Hi, I have read many posts and would be interested in retiree’s experiences.

About myself, I am 50 and my wife is 51. I am retired from the military collecting a current indexed pension of $35,000. I currently work for the public service, and have an approximate retirement date of 58. Reason for this date is my wife is a high school vice principle and doesn’t reach retirement until 59.

Our combined income exceeds $200,000 per year. Jobs are secure.


House $700,000 in Edmonton AB area
Mortgage finished next year
Starting March 2014, savings of $5,000/month, currently going to pay our mortgage off. No change to our lifestyle once in savings mode as we still spend freely and pay cash for all purchases. No debt otherwise.

Combined RRSP’s $120,000 mostly mine and maxed out.
My wife will have about 50,000 in available contribution room next year, after which we will fill tax free savings accounts and then move to dividend etf's to minimize taxes.

Pensions on retirement $50,000 each ($100,000 total) before tax, mostly fully indexed although my wifes will be slightly lower at 80%, and I will have better after tax net due to military benefits

Both have carry forward medical and dental benefits. I have double dental policies through a military retirement dental plan

I estimate our savings through the next 8 years to be $480,000. Investment returns…no idea but I plan on 4.5% related to my current portfolio as I am conservative and plan to keep that way.

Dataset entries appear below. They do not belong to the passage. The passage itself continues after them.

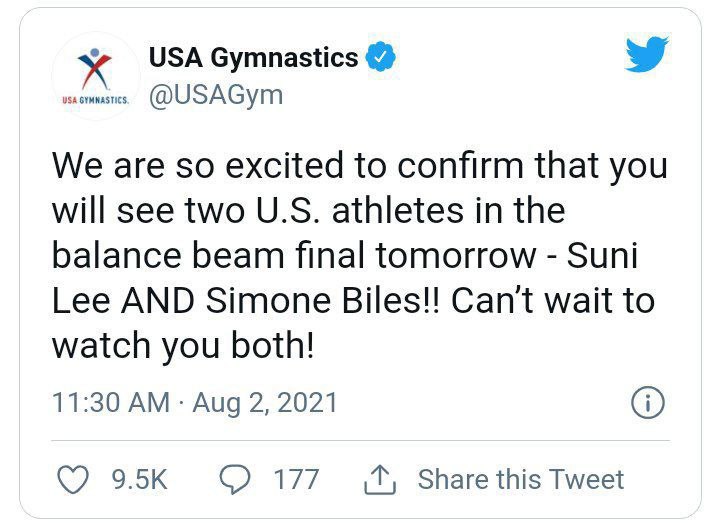Click the red USA GYMNASTICS wordmark under logo
The image size is (720, 523).
pos(95,100)
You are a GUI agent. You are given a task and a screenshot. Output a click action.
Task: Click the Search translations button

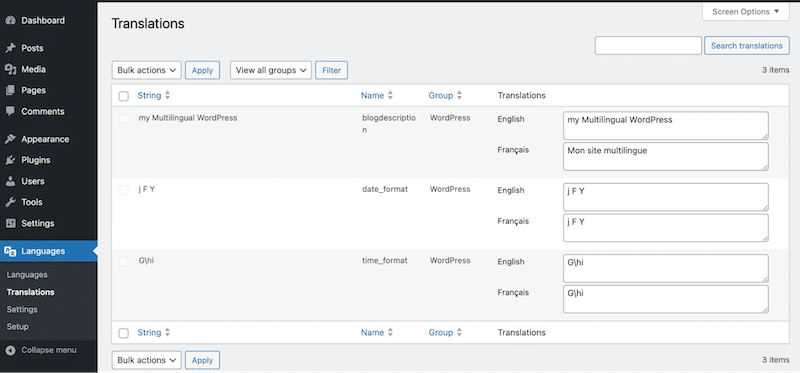746,45
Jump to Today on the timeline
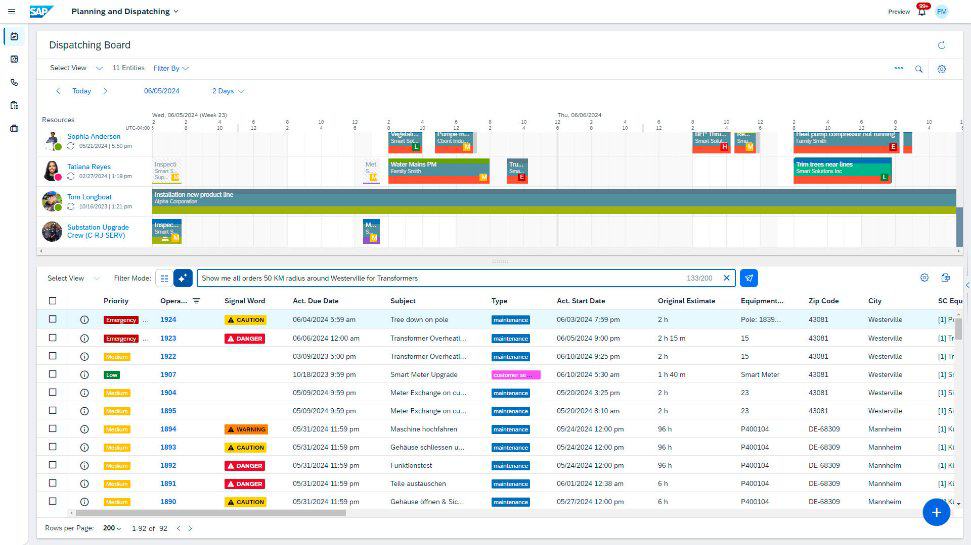This screenshot has height=545, width=971. 81,91
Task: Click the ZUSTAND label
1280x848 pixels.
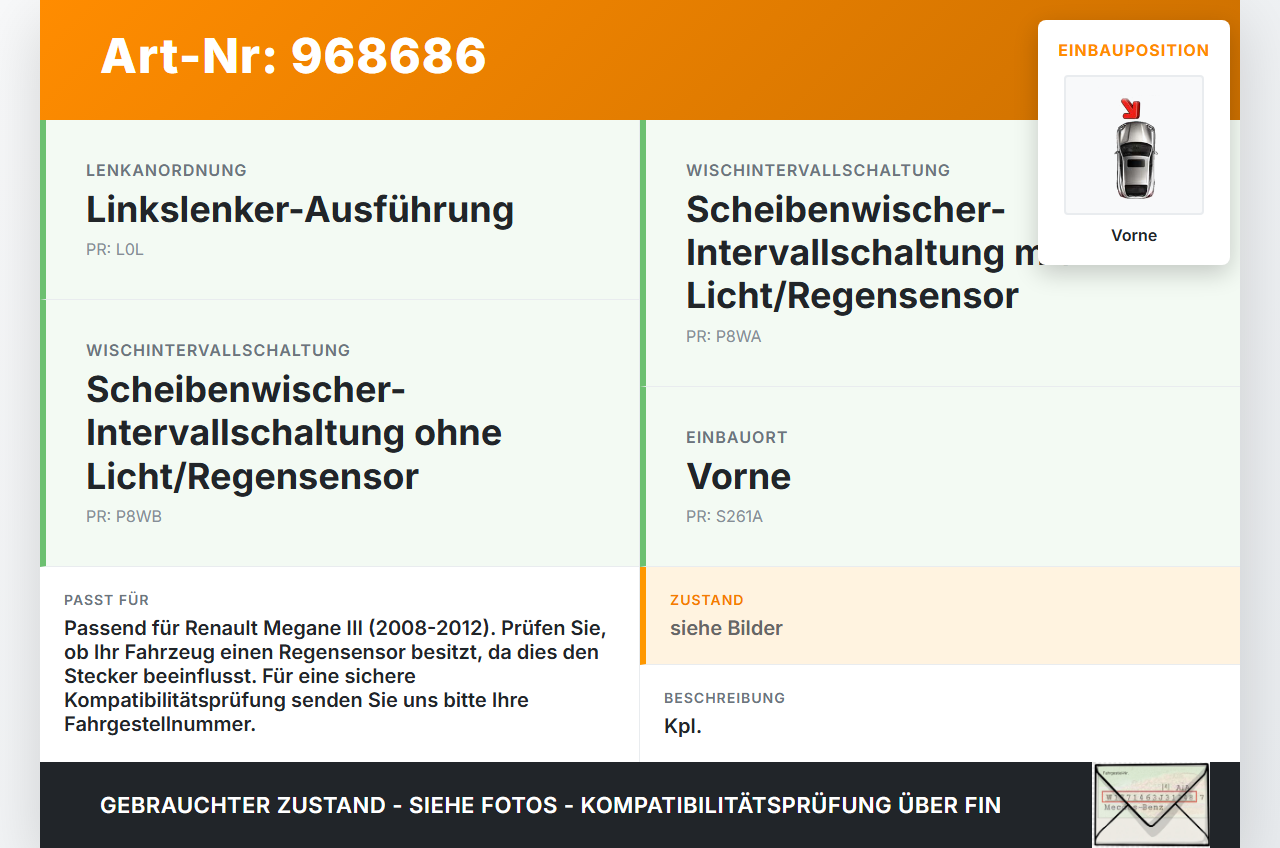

I invest mostly in Canadian dividend ETF’s and laddered government and corporate bonds with short durations, and retain 10% min cash for deployment when an opportunity presents itself.

My wife has not set a retirement date but I believe she will retire by 60 at latest. For myself, I may work an extra year if she does not retire until 60, dependant on my job satisfaction. I could retire with full benefits at 56 as I have worked for one employer since 18 YOA.

I have an interest in at least two 2 or 3 week vacations during winter months, specifically between Jan-end Apr each year. Winters are long up here. And at least one summer vacation within continental America.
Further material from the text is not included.